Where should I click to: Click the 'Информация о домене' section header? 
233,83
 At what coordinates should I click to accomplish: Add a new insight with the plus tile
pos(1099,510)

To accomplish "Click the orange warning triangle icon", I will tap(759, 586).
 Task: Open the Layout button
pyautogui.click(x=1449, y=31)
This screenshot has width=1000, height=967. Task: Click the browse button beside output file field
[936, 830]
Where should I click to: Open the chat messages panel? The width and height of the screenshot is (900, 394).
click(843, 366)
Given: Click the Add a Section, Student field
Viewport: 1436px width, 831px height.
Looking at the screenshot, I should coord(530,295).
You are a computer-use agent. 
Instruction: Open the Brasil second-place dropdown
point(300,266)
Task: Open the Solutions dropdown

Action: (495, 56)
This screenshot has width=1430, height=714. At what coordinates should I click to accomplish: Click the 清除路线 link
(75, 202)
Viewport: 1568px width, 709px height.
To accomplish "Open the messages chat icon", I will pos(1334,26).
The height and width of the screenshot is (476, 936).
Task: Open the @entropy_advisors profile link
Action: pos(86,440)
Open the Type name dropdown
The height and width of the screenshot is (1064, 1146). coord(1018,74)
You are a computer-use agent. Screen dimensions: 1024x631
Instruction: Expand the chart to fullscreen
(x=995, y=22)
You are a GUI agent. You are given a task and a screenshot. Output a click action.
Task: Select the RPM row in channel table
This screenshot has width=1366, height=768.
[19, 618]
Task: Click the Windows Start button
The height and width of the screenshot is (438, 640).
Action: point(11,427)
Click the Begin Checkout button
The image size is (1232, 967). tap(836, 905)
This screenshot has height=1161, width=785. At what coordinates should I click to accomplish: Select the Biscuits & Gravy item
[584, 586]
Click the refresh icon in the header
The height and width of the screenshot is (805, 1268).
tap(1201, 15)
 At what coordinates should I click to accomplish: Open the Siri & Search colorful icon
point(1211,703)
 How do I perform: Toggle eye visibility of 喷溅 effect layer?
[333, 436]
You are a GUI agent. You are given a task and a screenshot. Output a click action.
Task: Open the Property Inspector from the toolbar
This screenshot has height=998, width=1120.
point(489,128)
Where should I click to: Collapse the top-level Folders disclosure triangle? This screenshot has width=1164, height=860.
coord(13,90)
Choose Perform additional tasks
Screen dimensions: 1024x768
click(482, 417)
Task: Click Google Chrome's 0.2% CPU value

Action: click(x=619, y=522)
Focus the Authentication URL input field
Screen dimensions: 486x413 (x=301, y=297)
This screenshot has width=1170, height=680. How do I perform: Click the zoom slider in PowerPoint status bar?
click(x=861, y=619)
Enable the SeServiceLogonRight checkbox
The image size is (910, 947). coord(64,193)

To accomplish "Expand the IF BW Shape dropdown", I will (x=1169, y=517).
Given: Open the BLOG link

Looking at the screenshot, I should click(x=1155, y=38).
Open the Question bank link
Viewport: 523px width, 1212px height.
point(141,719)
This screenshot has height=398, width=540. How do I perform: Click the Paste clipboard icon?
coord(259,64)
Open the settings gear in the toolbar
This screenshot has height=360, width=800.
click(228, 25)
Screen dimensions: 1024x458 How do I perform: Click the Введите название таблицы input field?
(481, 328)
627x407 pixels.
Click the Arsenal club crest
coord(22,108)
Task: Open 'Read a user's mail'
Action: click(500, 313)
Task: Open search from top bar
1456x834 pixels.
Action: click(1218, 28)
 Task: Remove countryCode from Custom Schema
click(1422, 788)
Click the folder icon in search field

**About this task:**
Bring together each line above where the string "toolbar" turns up.

**Exercise response:**
Task: Open the Property Inspector from the toolbar
Open the settings gear in the toolbar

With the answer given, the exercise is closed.